*Goal of the exercise*. The answer must consist of every line from the entries that holds the word "picker".

Recorded data

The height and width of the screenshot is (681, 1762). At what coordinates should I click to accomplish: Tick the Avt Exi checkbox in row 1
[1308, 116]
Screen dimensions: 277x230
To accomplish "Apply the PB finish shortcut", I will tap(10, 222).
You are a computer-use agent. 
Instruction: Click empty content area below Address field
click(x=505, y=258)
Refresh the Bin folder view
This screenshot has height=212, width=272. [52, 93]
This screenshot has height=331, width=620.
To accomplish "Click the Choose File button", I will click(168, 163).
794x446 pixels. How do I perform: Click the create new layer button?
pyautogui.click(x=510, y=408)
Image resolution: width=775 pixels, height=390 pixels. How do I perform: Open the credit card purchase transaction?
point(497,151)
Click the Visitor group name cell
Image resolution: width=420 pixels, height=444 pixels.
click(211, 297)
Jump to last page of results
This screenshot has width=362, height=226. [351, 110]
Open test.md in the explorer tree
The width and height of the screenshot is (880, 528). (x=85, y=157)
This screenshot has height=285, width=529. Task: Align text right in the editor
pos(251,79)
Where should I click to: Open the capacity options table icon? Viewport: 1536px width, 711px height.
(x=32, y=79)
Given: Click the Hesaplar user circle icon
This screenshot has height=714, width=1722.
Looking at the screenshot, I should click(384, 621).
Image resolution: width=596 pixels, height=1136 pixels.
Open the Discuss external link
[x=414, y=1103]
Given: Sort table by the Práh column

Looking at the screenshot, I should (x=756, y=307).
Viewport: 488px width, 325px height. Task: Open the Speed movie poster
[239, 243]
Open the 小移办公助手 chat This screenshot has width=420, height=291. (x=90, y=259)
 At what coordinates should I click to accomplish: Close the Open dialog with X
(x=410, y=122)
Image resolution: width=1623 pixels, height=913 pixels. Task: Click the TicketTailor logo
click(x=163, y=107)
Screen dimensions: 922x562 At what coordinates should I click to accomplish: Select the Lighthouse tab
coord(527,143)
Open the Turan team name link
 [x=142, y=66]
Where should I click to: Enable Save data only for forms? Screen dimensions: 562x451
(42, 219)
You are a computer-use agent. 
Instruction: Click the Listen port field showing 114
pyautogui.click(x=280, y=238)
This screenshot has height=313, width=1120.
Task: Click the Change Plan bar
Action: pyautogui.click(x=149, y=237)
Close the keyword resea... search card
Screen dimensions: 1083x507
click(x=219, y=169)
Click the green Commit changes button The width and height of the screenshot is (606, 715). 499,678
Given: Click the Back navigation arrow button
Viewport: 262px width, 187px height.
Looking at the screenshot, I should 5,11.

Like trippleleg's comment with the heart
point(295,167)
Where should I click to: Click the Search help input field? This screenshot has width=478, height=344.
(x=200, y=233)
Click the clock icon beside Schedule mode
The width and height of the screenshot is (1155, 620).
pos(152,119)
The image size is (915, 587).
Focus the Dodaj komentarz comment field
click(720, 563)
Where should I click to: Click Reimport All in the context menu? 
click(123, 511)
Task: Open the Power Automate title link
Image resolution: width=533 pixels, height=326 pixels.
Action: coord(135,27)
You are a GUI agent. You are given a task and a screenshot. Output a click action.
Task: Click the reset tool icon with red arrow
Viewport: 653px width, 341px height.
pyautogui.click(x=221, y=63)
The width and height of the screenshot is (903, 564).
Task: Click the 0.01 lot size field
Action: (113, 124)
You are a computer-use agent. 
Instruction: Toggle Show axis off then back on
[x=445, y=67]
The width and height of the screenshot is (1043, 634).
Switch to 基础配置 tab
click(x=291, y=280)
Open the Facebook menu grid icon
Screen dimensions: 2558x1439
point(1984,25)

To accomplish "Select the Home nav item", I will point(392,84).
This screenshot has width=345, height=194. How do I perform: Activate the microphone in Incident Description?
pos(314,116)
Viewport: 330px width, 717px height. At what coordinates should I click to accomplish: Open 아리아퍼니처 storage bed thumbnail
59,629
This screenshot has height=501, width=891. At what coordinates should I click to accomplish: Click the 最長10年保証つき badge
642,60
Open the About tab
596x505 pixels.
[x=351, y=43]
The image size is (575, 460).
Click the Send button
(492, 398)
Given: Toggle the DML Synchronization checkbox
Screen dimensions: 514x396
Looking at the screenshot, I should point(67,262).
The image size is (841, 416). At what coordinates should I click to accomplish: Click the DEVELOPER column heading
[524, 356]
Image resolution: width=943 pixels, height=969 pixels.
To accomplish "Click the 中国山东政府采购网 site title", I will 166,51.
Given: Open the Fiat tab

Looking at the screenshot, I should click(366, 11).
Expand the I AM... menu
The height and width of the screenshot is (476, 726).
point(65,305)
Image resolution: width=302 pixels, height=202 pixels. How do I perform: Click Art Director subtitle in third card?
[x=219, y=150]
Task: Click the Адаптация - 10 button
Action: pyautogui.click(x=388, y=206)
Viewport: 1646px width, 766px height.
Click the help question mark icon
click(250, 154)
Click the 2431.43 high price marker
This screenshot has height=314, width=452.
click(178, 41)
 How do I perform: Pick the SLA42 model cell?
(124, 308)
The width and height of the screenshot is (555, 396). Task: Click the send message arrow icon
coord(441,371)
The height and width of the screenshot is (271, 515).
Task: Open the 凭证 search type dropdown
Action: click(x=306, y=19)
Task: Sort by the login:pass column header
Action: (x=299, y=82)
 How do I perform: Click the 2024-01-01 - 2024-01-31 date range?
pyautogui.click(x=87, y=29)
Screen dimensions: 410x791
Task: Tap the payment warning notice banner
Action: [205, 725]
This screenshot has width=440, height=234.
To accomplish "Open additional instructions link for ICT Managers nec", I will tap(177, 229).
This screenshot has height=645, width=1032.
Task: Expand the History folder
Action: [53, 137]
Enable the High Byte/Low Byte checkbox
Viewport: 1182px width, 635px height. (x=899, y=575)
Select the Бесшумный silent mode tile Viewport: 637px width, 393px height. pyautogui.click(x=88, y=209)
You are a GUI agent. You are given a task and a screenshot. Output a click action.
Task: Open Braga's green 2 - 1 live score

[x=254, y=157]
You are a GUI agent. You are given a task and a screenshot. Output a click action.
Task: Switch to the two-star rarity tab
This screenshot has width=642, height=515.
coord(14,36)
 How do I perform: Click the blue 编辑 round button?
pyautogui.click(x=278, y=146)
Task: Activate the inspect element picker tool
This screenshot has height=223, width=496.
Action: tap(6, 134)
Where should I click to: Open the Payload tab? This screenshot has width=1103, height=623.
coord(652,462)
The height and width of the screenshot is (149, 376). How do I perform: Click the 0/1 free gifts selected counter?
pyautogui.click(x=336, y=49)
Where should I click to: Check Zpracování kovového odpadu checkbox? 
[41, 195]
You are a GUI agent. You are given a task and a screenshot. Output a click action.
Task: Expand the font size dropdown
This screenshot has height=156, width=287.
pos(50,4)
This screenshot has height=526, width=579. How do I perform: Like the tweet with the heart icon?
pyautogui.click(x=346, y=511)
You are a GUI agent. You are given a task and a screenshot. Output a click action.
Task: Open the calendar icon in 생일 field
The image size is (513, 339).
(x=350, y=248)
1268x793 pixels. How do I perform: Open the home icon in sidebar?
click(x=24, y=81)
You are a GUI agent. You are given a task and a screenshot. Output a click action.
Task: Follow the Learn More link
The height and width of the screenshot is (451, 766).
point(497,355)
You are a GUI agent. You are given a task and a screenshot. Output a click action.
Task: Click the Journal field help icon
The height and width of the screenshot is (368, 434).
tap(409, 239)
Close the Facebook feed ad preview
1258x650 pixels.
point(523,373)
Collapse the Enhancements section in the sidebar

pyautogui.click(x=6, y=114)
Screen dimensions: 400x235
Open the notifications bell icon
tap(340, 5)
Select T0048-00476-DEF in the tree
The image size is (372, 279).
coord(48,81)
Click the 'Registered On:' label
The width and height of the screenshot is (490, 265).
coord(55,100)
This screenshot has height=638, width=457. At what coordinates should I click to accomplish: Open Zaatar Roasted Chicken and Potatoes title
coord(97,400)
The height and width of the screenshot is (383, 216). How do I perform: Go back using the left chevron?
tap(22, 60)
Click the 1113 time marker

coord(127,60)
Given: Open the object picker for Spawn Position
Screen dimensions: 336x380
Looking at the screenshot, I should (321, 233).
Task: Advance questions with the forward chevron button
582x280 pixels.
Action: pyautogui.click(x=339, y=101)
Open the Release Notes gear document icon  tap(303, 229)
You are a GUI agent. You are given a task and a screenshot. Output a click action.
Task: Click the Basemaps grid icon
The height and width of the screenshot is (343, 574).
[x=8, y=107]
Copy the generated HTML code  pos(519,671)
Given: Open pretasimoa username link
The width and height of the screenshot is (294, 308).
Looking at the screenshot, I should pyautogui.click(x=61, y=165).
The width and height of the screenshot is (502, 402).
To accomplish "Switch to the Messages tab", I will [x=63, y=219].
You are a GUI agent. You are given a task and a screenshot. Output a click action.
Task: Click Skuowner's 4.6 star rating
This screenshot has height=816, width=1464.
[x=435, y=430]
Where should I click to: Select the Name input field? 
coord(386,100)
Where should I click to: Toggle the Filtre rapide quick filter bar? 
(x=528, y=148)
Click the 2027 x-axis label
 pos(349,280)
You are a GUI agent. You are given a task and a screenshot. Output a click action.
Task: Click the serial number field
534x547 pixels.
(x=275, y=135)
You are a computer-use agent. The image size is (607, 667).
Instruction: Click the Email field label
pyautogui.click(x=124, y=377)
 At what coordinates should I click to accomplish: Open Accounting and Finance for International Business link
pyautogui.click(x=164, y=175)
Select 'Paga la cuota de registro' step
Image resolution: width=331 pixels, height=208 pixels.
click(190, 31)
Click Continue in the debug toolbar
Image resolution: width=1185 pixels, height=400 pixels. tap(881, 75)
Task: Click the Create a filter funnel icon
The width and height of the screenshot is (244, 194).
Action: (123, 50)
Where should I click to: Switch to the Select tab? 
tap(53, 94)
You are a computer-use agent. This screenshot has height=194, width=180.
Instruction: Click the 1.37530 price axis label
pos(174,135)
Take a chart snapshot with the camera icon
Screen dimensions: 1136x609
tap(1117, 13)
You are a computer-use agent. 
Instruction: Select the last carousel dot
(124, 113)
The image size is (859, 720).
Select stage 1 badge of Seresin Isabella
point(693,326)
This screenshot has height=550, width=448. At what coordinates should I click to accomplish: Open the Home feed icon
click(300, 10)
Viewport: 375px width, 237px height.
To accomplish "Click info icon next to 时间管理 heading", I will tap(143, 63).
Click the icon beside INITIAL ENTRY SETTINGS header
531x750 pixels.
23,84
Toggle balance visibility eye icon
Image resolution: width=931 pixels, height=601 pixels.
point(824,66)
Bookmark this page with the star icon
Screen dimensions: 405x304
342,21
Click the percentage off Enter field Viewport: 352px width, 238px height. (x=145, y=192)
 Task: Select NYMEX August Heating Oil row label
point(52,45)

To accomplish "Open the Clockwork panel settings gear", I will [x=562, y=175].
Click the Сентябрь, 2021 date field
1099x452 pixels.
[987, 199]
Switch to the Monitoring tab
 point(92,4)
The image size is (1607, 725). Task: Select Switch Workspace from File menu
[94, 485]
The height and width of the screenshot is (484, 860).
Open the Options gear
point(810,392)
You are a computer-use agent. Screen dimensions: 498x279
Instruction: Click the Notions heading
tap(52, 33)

*Your solution*.
Task: Activate the inspect element picker tool
Given: Open the object picker for Spawn Position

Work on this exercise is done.